Given exercise 1: Using the post about porting the blog, explain why the author decides to detect duplicate slugs in the Perl program instead of the MySQL way, in one to three sentences.
Given exercise 2: Please carry on writing the post about porting the blog, starting right after its last sentence.

Passage provided:
Porting my blog for the second time, walk the old data part 4

This is post #16 of my series about how I port this blog from Blogengine.NET 2.5 ASPX on a Windows Server 2003 to a Linux Ubuntu server, Apache2, MySQL and PHP. A so called LAMP. The introduction to this project can be found in this blog post https://www.malmgren.nl/post/Porting-my-blog-for-the-second-time-Project-can-start.aspx.

I am in the midst of loading all my post files from my previous blog into the database. All sorts of problems I have not thought about makes my program crash. For every crash I fix the problem and starts walking again. My routine is called walk since it is "walking" over an directory of files.

≺pre≻DBD::mysql::db do failed: Duplicate entry 'Glass-vases' for key 'Slug' at /usr/local/bin/analyze.pl line 153.

DBD::mysql::db do failed: Duplicate entry 'Glass-vases' for key 'Slug' at /usr/local/bin/analyze.pl line 153.

Lets talk about the slug for a moment. In the previous blog something called slug was used as a basis for the filename used to identify the blog post. That works. It is however a really bad idea to have duplicate slug names in a blog site because what entry are we referring to with that name? So I made the slug entry unique in the database. I wonder how the people of BlogEngine.NET where thinking when making it possible to have duplicate slug names.

So here I am. My previous blog got two Glass-vases entries in the XML files and my database cannot handle it. At post 126 the program chokes.

One thing is clear, I need to modify the slug name if it is a duplicate name. Then how to go about and detect that a slug is duplicate that can be done in a MySQL way or a Perl way. The MySQL way is a bit "expensive" because I need to emit an insert and it will need to fail before I can emit a modified insert. Somehow I don't like that idea. In a situation where my program was made to work on partial entries then I had to use the MySQL way. I had to query the database before I would know it a slug already exists. My program on the other hand works on the entire database. It is easier to let the program remember what slugs it already got. When doing it that way I can adjust the slug already before the Insert and then I would need just one single insert and it would never fail.

Given data:
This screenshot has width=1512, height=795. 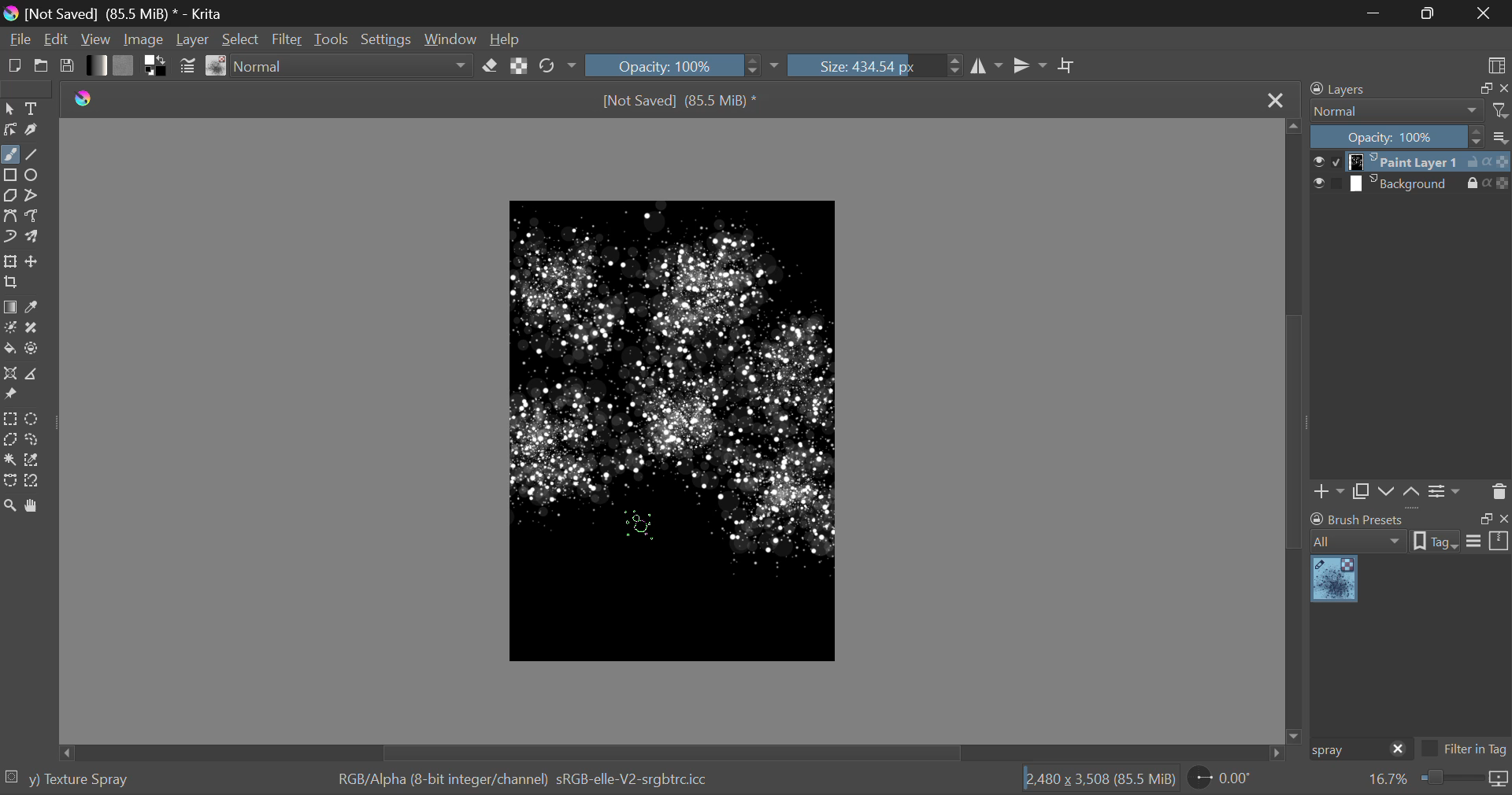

Response 1: The MySQL way is "expensive": an insert has to be sent and fail before a modified insert can be sent. The program works on the entire database, so it can remember the slugs it already has and adjust a duplicate before the insert. That way it needs only one insert, and that insert never fails.

Response 2:
I know that if I at some point in the future had to import a bunch of posts per day then I would need to change this but I think I will just run this program once and when I am happy with the result I don't need to use this program anymore. So... I will make my program remember slugs.

While at it I noticed that I have slugs starting with a dash and that is not good, I can fix that.

At the beginning of the program I define a hash table

# For detection of duplicate slug names. # http://www.jens.malmgren.nl/post/Porting-my-blog-for-the-second-time-walk-the-old-data-part-4.aspx my %dictSlugToID = ();

Then right before inserting the post we check the slug if it is unique and if it needs some clean up.

# Clean up the slug. Resolve duplicate slug names.
# http://www.jens.malmgren.nl/post/Porting-my-blog-for-the-second-time-walk-the-old-data-part-4.aspx
$dictStringFieldToValue{"slug"} =~ s/^\-?(.*)\-?$/$1/;
$dictStringFieldToValue{"title"} =~ s/^\s?(.*)\s?$/$1/;
my $iSlugCounter = 2;
while (exists ($dictSlugToID{$dictStringFieldToValue{"slug"}}))
{
	$dictStringFieldToValue{"slug"} = $dictStringFieldToValue{"slug"} . "-" . $iSlugCounter;
	$iSlugCounter++;
}
print "Slug: " . $dictStringFieldToValue{"slug"} . "\n";

After the insert we set the dictToSlugID as such:

# Remember this slug.
# http://www.jens.malmgren.nl/post/Porting-my-blog-for-the-second-time-walk-the-old-data-part-4.aspx
$dictSlugToID{$dictStringFieldToValue{"slug"}} = $postID;

With this solution the problem was solved and I could start walking again.

This time the program stopped at post 319. This time it was because the category was unknown. That is an unusual error but ok, what could that be? It turned out to be an example blog post of the BlogEngine.NET. For this I just skip this file. I insert this in my Walk directory routine:

# Skip this file. The welcome message of the BlogEngine.
# http://www.jens.malmgren.nl/post/Porting-my-blog-for-the-second-time-walk-the-old-data-part-4.aspx
if ($dirItem =~ /c3b491e5-59ac-4f6a-81e5-27e971b903ed.xml/)
{
	next;
}

I have this feeling that I am close to reach the finish but before walking again I would like to get one thing improved. As it is now the XML files contains text encoded with HTML entities. I don't need that. I am perfectly fine with using Unicode characters. Do I have words for how old fashioned it is with people who don't use Unicode. What's wrong with you? Anyway, I need those entities converted to real characters. To do that I am going to use the package HTML::Entities.

So here we go again. How do I get that perl package downloaded to my Ubuntu? Do you remember? Nope. I wrote about it in this blog post: https://www.malmgren.nl/post/Porting-my-blog-for-the-second-time-walk-the-old-data.aspx.

I tried to get HTML::Entities but that failed. Then I found it was part of a larger package HTML::Parser and that I could get with this command apt-get install libhtml-parser-perl and that was already installed. It is so easy when you already know everything. Pfff...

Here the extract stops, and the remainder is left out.